TEXT EXCERPT >>

On log levels

On log levels

Logs are an important part of observability. When something went wrong, logs help with the investigation and understanding of what happened.

One of the most common problems is inconsistent use of log levels. If that’s the case, filtering by log level is almost useless and logs become hard to read.

Defining and documenting log levels helps maintain consistency. Everyone working on the project should find the definitions one way or another. In Lighthouse, for example, there’s a logUtils.ts file which includes the documentation at the top and the defines log levels within each respective log function.

Log levels

There are different widespread definitions for log levels. For example, RFC 5424 defines them from priority 0-7.

           Numerical         Severity
             Code

              0       Emergency: system is unusable
              1       Alert: action must be taken immediately
              2       Critical: critical conditions
              3       Error: error conditions
              4       Warning: warning conditions
              5       Notice: normal but significant condition
              6       Informational: informational messages
              7       Debug: debug-level messages

              Table 2. Syslog Message Severities

npm defines log levels as "silent", "error", "warn", "notice", "http", "timing", "info", "verbose", "silly".

In JavaScript’s console API, available levels include error, warn, info, debug, and trace.

There’s not one right system. The most obvious difference is the number of log levels. RFC 5424 defines 8 levels, npm has 9, other projects use more, and some use fewer.

As a general rule of thumb, the more complex DevOps is in the organization, the more integrations with other systems exist, the more log levels are required.

For example, if logs integrate with a paging system, and engineers are paged for errors, they should only be paged for errors that need immediate attention. Logging non-critical errors should still be possible, allowing engineers to review them later. In that case, multiple error levels make sense.

Defining log levels

Regardless of the number of levels used, documenting the purpose and appropriate usage of each level is essential for consistency. The following are the definitions I use for Lighthouse:

  • Error

    • unexpected things that are not recoverable
  • Warning

    • unexpected things that are recoverable
  • Info:

    • high-level what happens in the system
    • it should be possible to read info logs without becoming overwhelmed
    • engineers, even if they’re unfamiliar with the code, should understand what’s going on
  • Debug:

    • significant changes made in the system
    • E.g. database updates, important new value computed and set on an object
  • Trace:

    • general information about code execution
    • E.g. function start, value returned, specific code branch visited

In my experience, error and warning are quite intuitive. The difference between info, debug, and trace is less so, and must be more clearly defined.

Other considerations

Defining log levels is a start, but does not automatically lead to good logs.

It’s important to keep log levels consistent. One unexpected event sometimes seems less important than another, for example. There’s the temptation to use info instead of warning. Don’t. It muddles the water and makes filtering more difficult later on.

Instead, it’s good to ask if it should be logged at all. Every log line should provide value. If it doesn’t, it should be removed. Just because a log line fits any of the definitions above doesn’t mean it should be added.

I find imagining reading through the final log helps finding out if a log line adds value. If I see this line, would it help me understand what happened?

The same principle applies to data. I use structured logging (log lines written as JSON objects), so data is part of every log line. The log aggregator I use shows the message of each log line in the overview, and its data in the details. Still, adding data just so it’s there is unnecessary. It increases load on the log aggregator and might obscure useful data.

Final words

As a junior engineer, I didn’t understand the value of logs yet. As I became more experienced, worked with larger systems, and bugs became more complicated, my appreciation increased.

Back then, bugs were obvious and I could always attach a debugger and reproduce them easily. With more complicated bugs, just finding out what happened and how it was caused is 90% of the work.

Good logs help, a lot.

DATASET EXCERPT >>
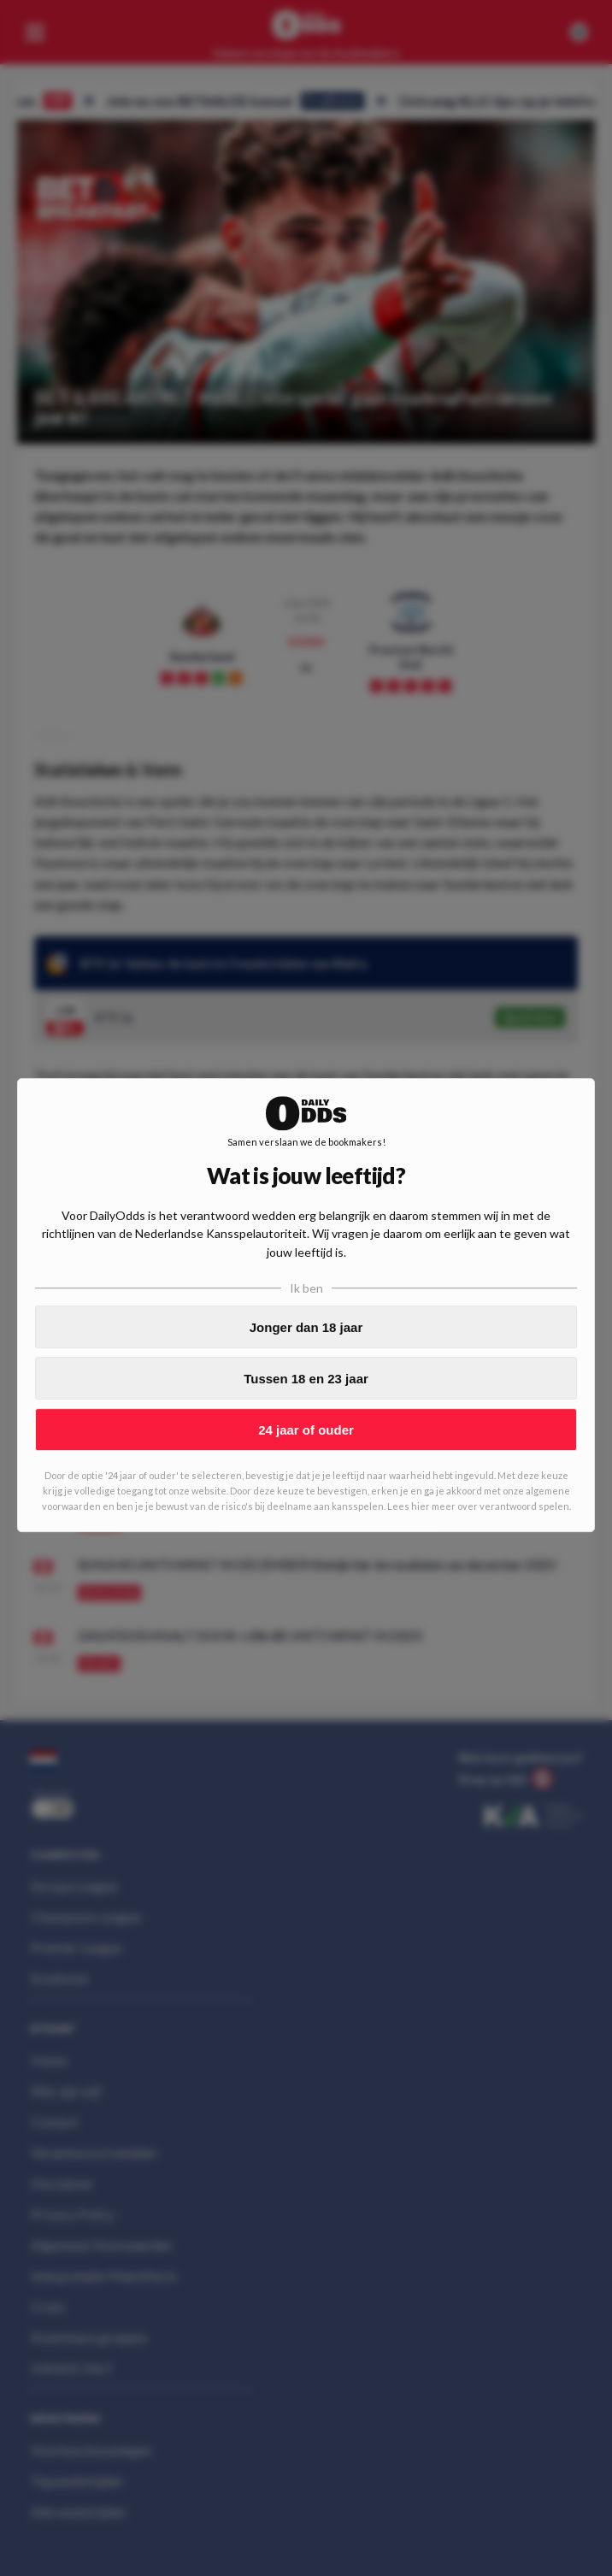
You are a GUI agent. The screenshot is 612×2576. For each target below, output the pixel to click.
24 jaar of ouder (306, 1430)
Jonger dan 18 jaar (306, 1327)
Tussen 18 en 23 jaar (306, 1378)
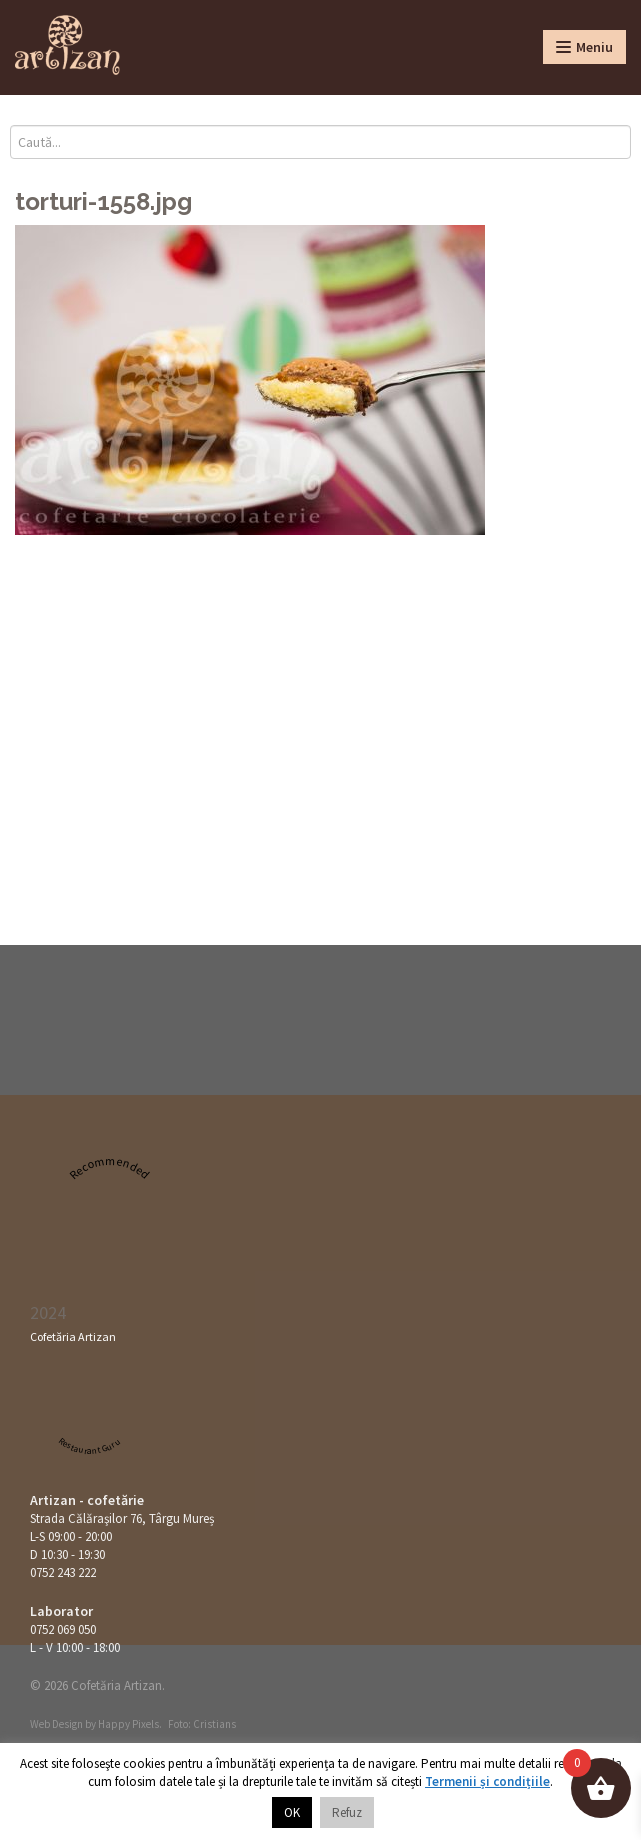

REQUIRED ACTIONS >>
[a] In the text on log levels, which file in Lighthouse holds the documentation for its log levels?
[b] Reproduce, word for word, the passage of the log levels text that begins at the words "There’s not one" and stops after "levels are required.".

RESULTS FOR THE EXERCISE >>
[a] The logUtils.ts file.

[b]
There’s not one right system. The most obvious difference is the number of log levels. RFC 5424 defines 8 levels, npm has 9, other projects use more, and some use fewer.

As a general rule of thumb, the more complex DevOps is in the organization, the more integrations with other systems exist, the more log levels are required.